When Cash Ruled the World of Finance

We’ve all heard people trot out the old Chinese proverb “may you live in interesting times.” It points to the duality that an interesting time is not necessarily a happy time, and happiness can abound in boring, routine periods.

When it comes to the credit market, and issues of liquidity, these are, indeed, interesting times.

Not to get all crazy with aphorisms, but remember “cash is king?” Well, that is the case today.

Under normal economic conditions, those who need cash turn to those who have it. If they can make a case on why they need to borrow it and how they are going to repay it, they usually walk away with money in hand.

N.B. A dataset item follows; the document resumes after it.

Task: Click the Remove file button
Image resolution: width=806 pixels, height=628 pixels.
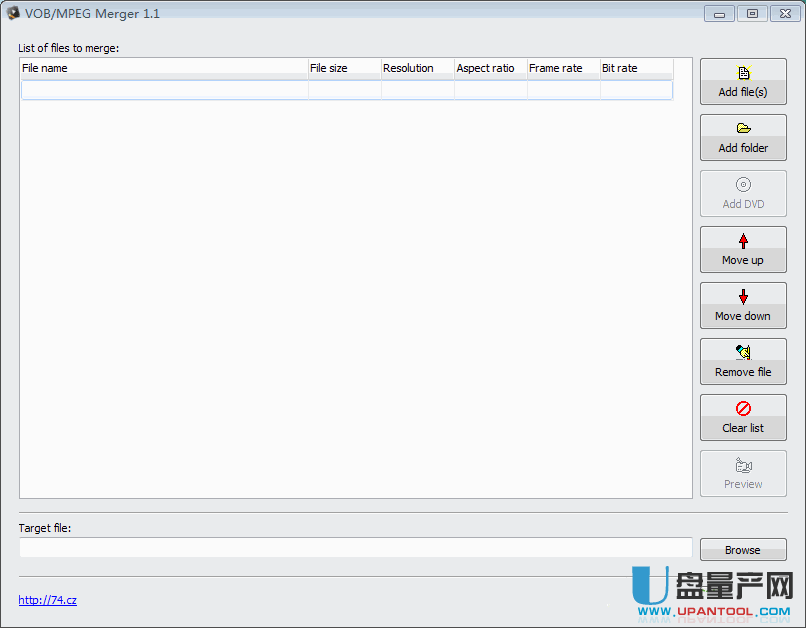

Today, the problem is that those who traditionally had the money to lend are broke. They, in turn, are going to an even smaller group who have a bit of cash lying around.

That, in effect, is creating a maelstrom of painful activity we would not normally see. Investors large and small are cashing out of the stock market, covering their eyes at their losses, with the knowledge they need cash now, and at whatever cost. With an abundance of these sellers, and with very few buyers on the other side, stocks fall at a faster rate, compounding the sellers’ misery.

At Lakeside, we are joining with a growing number of economists and financial advisors who say that we are not likely to see these things corrected as soon as we would like - that our current financial situation could hobble our economy for as long as a decade. Recovery, we are afraid, is a long way off.

Sure, some are pointing to a few recent developments as totems of the recovery. The Goldman Sachs report of a $2.7 billion profit is oft cited as a harbinger of good news. But let’s not forget “all that glitters is not gold.” While the firm did make money, the financial index of which it’s a part is still 10 percent lower than where they were at the beginning of the year.

We also see storm clouds gathering again on credit markets. The demand for credit remains high.  We’ve seen some episodic loosening of the supply of credit, but we are concerned this is only temporary. While we think it is not likely that credit markets will tighten to the degree of last fall, it is certainly a possibility.

One bright spot - for those with deployable capital - is the real-estate market. In fact, this may be one of the few areas that investors can make money absent a much broader - and highly unlikely - recovery. It is a sad statement, but we will see a big increase in the demand for low priced homes. The purchasers? A few savvy groups with cash to invest in distressed housing - as we are doing at Lakeside.

So what does this net out to for investors?

First, for non-real-estate investments, reset your expectations when it comes to returns; stop looking down your nose at investments that return three or four percent. Remember that the stock market has returned less than five percent annually over a number of short- and long-term horizons, three years, seven years, 15 years and 18 years. Be willing to suffer through low money market rates while waiting for the best opportunities and always consider the asset allocation balance when making decisions.